Dockerfile task checklist:

  • Multi-stage build (dev dependencies don't go to production)
  • Non-root user
  • Specific base image version (not latest)
  • .dockerignore file included
  • Package lock file copied before source code (cache optimization)
  • Minimal final image (alpine or distroless)

CI/CD task checklist:

  • Trigger on correct events (PR and merge to main)
  • Secrets as GitHub Secrets, not hardcoded
  • Caching dependencies
  • Test step before build step
  • Lint before tests
  • Image tagged with commit SHA

Terraform task checklist:

  • Remote state configured (S3 + DynamoDB)
  • Variables file, not hardcoded values
  • Separate files: main.tf, variables.tf, outputs.tf
  • Proper naming (environment prefix on all resources)
  • README explaining how to apply

Linux / Shell Screening Tips

Many companies use HackerRank for shell scripting. Practice these:

bash
# Find and kill processes
ps aux | grep nginx
kill -9 $(pgrep nginx)
 
# Find large files
find /var -type f -size +100M
 
# Monitor log file in real time and grep for errors
tail -f /var/log/app.log | grep -i error
 
# Count unique IPs in access log
awk '{print $1}' access.log | sort | uniq -c | sort -rn | head -10
 
# Check which process is using a port
ss -tlnp | grep :8080
lsof -i :8080
 
# CPU and memory of a process
ps aux | grep myapp
top -p $(pgrep myapp)
 
# Disk usage breakdown
du -sh /var/* | sort -rh | head -10

What Interviewers Actually Judge You On

Depth over breadth. Knowing 20 tools shallowly is worth less than knowing 5 tools deeply. When you say "I've used Prometheus" — be ready to explain Prometheus' scrape model, TSDB storage, PromQL, and how to debug a target that's down.

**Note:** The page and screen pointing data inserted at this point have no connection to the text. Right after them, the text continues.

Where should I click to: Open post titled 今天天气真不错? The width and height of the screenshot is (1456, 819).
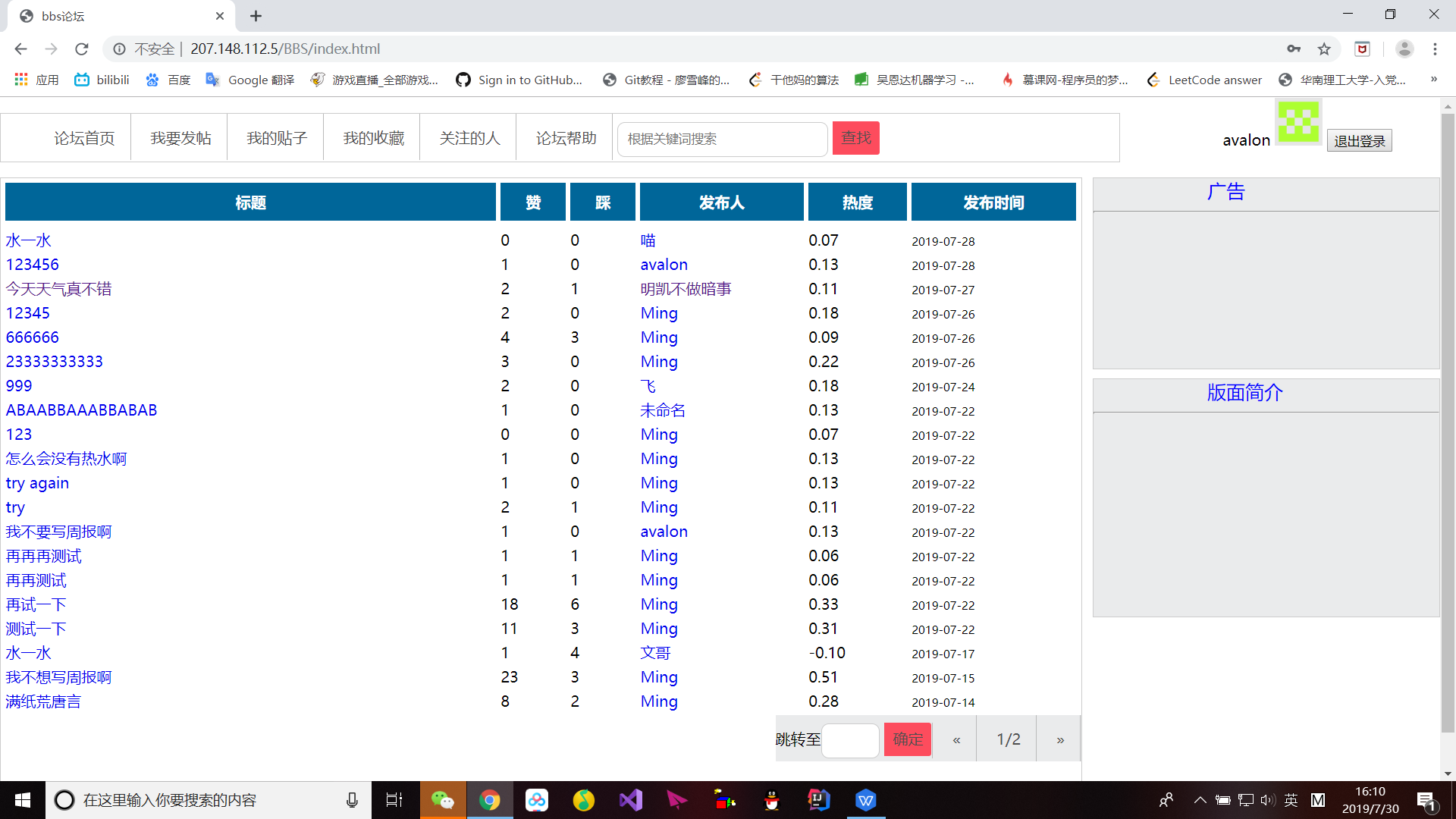click(x=59, y=289)
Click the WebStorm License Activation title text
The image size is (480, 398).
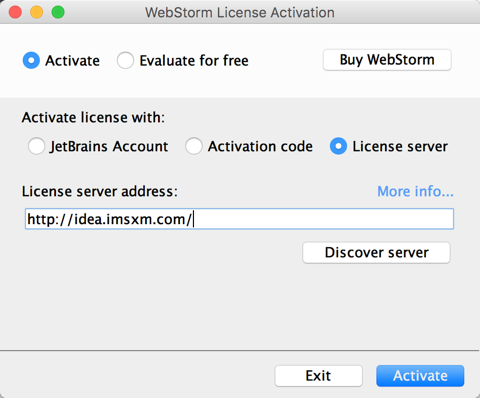point(240,13)
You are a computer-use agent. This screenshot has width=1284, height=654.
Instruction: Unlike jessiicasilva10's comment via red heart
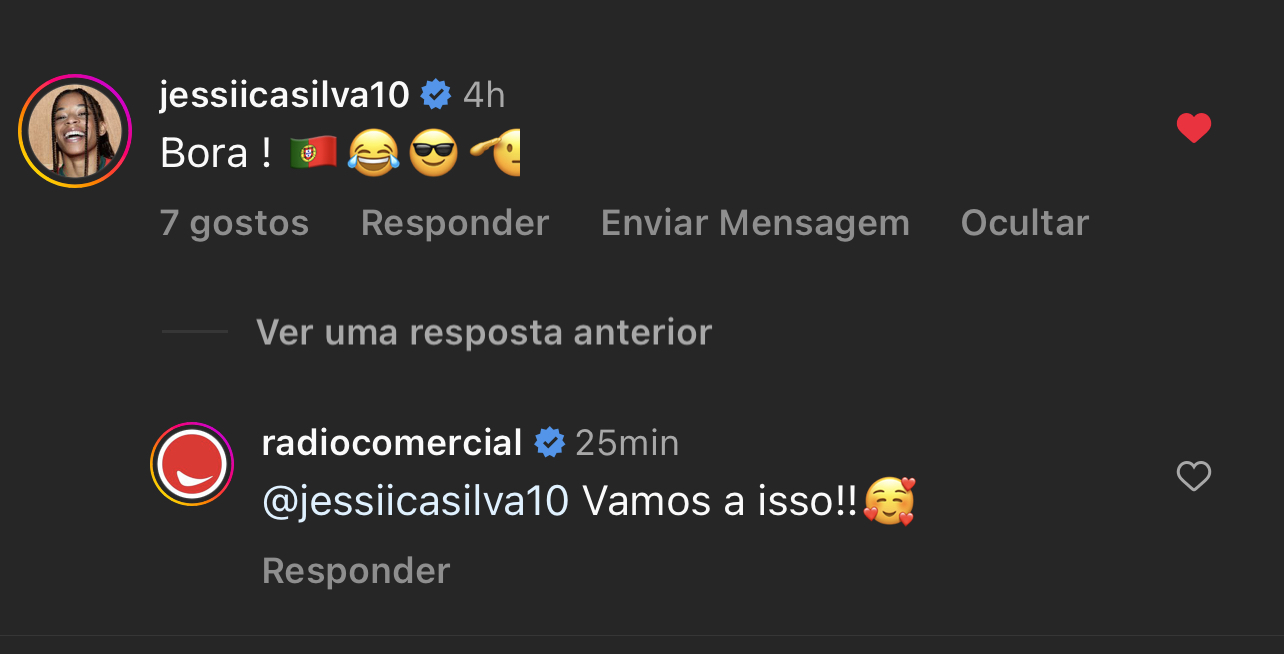(x=1193, y=128)
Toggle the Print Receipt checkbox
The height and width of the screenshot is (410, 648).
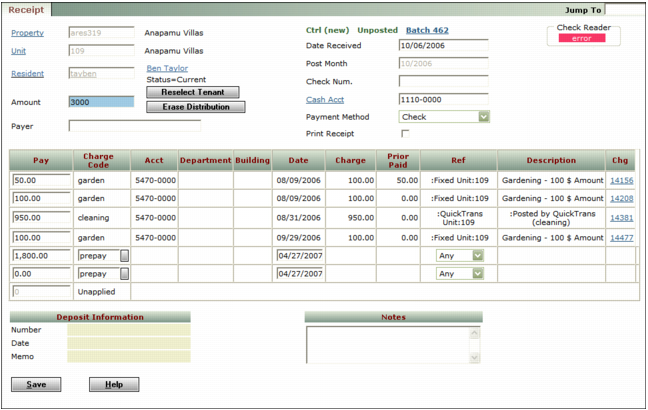(405, 134)
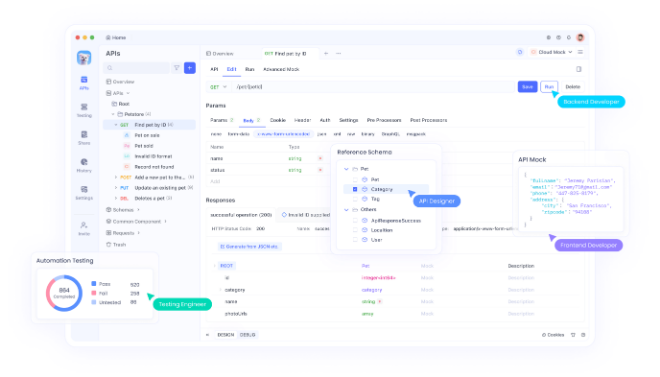660x377 pixels.
Task: Open the Cloud Mock environment dropdown
Action: (551, 52)
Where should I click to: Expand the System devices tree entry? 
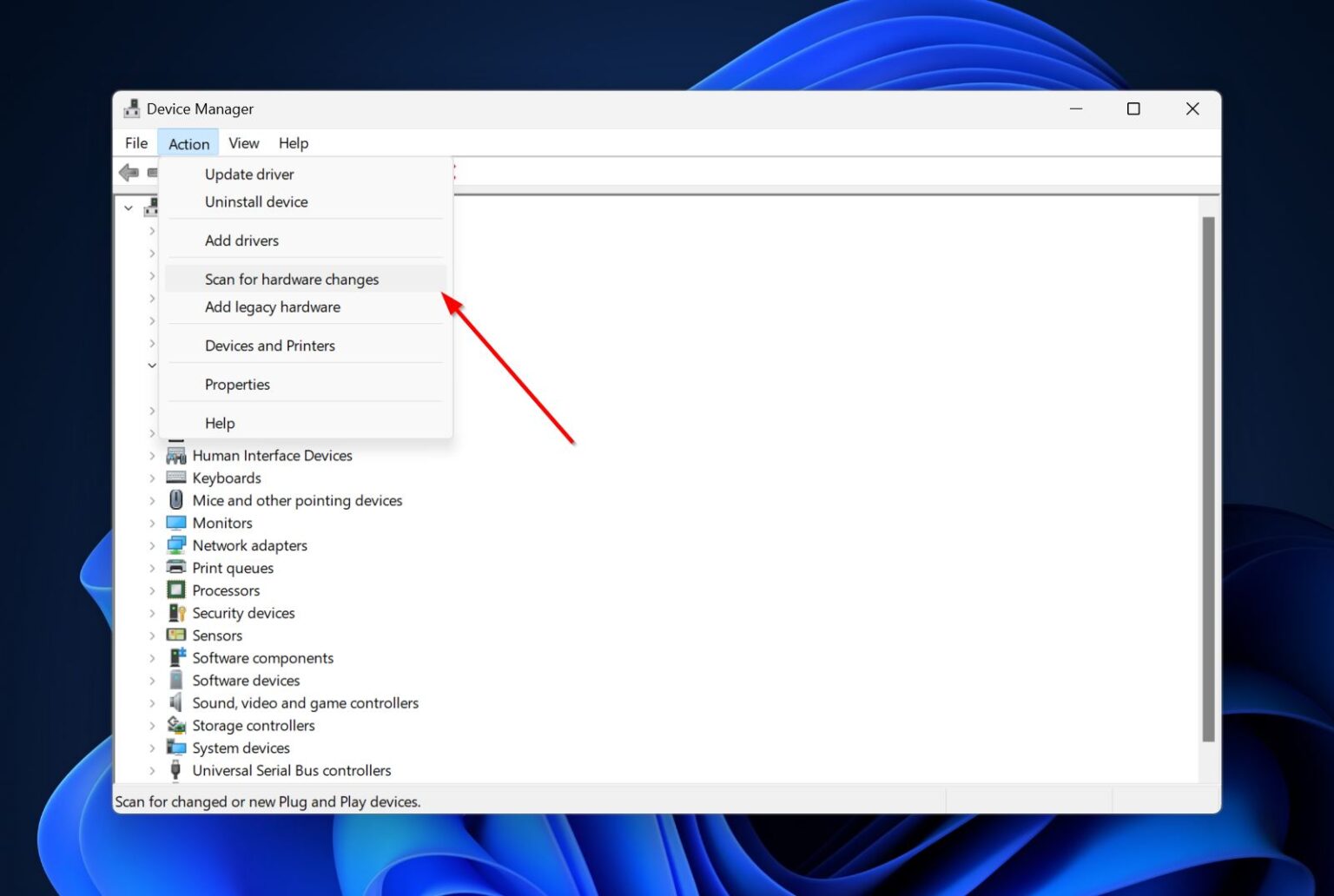(x=154, y=748)
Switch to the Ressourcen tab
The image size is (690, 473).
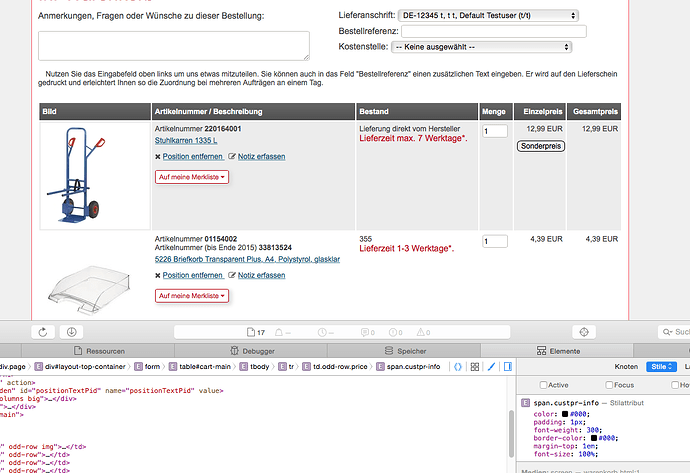[x=105, y=351]
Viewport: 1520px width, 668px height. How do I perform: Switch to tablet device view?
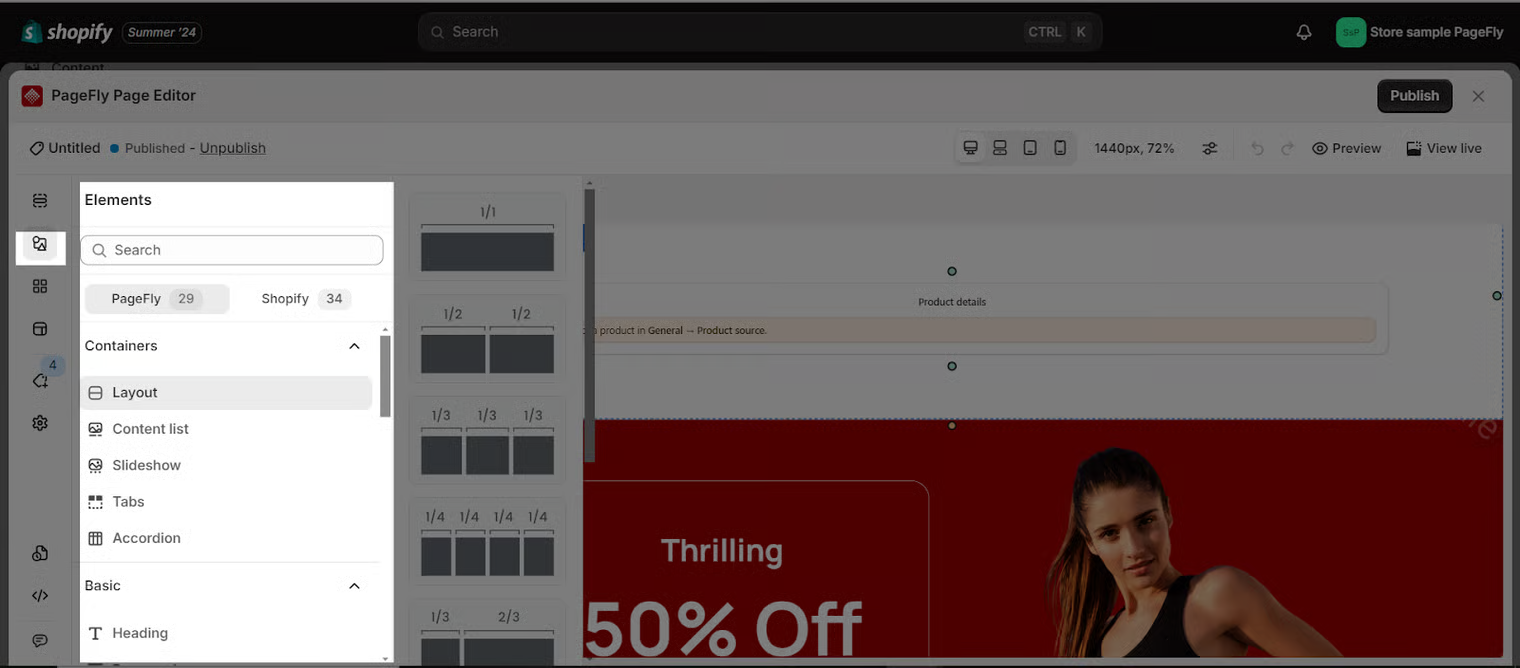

Production experience signals. Stories that start with "in production, we had..." immediately signal you've dealt with real problems. Anyone can read docs. Not everyone has debugged OOMKills at 2am.

Knowing what you don't know. "I haven't used Tekton specifically but it's similar to Jenkins Pipelines in concept — I'd approach it by..." is a great answer. Saying you know something you don't will be exposed.

Communication clarity. DevOps engineers interact with developers, SREs, security, and management. Explaining technical things clearly is a core part of the job.


2-Week Prep Plan

Week 1:

  • Day 1–2: Revise Kubernetes fundamentals (pod lifecycle, networking, RBAC)
  • Day 3–4: Terraform (state, modules, remote backend)
  • Day 5–6: CI/CD (write a full pipeline from scratch)
  • Day 7: Linux commands + shell scripting practice

Week 2:

  • Day 1–2: AWS (VPC, EKS, IAM, S3)
  • Day 3–4: Monitoring (Prometheus, Grafana, alerting)
  • Day 5: Practice answering common questions out loud
  • Day 6–7: Do a mock take-home task (write a full Dockerfile + CI pipeline for a sample app)

The One Thing That Sets Good Candidates Apart

Operational thinking. When you're asked "how would you deploy this?" — the best answers mention not just how to deploy, but how to verify it's healthy, how to roll back if it breaks, and how to know if it's slow.

That mindset — deploy, verify, monitor, rollback — is what companies are hiring for. Show it in every answer.